Architecture overview
Architecture overview
  • Monitoring Server (let’s say it is EC2 instance A): This instance is running Grafana dashboard to see my metrics
  • Application Server (let’s say it is EC2 instance B): The instance is running my application and standard Prometheus(gathering metrics)
  • A Workspaces in my Amazon Prometheus (AMP) in us-east-1: Used to receive metrics and provide consist readable endpoint so Grafana was able to query metrics

Configuration steps

To demonstrate the entire working flow, I am going to use several docker images to quickly show how to do that. If you requires to run standalone application, you can use those Docker images, or build the binary by yourself by referencing the Dockerfile and documentations.

1) Create a workspace in Amazon Prometheus (AMP)
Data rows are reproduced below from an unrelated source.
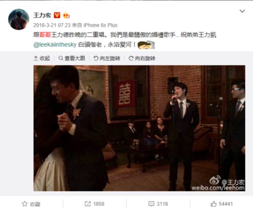This screenshot has width=253, height=212.
Task: Click the iPhone 6s Plus source link
Action: (100, 25)
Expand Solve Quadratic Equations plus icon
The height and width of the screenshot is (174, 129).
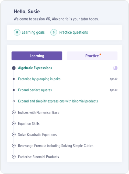[x=14, y=135]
If you got the preview access, the first step is to create a workspace in Amazon Prometheus:

Create a workspace in AMP
Create a workspace in AMP

So far it is simple and you can easily click one button to complete the creation. It usually takes few minutes as it was doing provisioning in the backend.
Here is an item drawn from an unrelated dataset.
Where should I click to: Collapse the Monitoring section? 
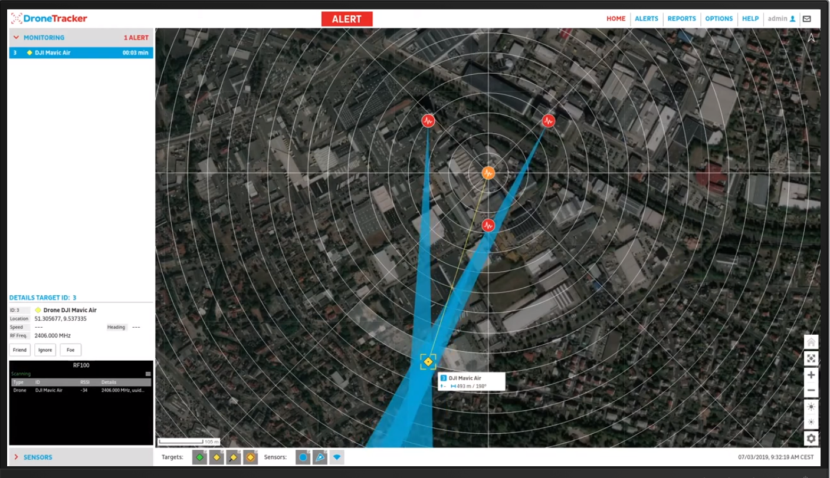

2) Set up IAM user/role permission for your Grafana dashboard

Access to Amazon Managed Service for Prometheus actions and data requires credentials as AMP is using IAM for ensuing the data security. Therefore, it is required to have SigV4/IAM authentication when accessing the endpoint as it provides a consistent query endpoint for your AMP resource once you created a workspace. For example, the AMP resource in us-east-1 region can provide endpoint below:

  • https://aps-workspaces.us-east-1.amazonaws.com/workspaces/ws-XXXXXXXX-XXXX-XXXX-XXXX-XXXXXXXXXXXX/api/v1/query

When adding the data source in my Grafana dashboard, it needs to follow the authentication model to access the data. To provide the access for my dashboard, in the example, I simply created a IAM user(amp-gra-user) with plain Access Key & Secret Key. To esnure it has permission to access AMP resource, I attached managed policy AmazonPrometheusQueryAccess with following rules to provide readable access:

{
    "Version": "2012-10-17",
    "Statement": [
        {
            "Action": [
                "aps:GetLabels",
                "aps:GetMetricMetadata",
                "aps:GetSeries",
                "aps:QueryMetrics"
            ],
            "Effect": "Allow",
            "Resource": "*"
        }
    ]
}
Create an IAM User for Grafana dashboard
Create an IAM User for Grafana dashboard

You still can use IAM role/attached EC2 IAM role as Grafana generally can use those permission if enabled loading AWS SDK config, as in my next step.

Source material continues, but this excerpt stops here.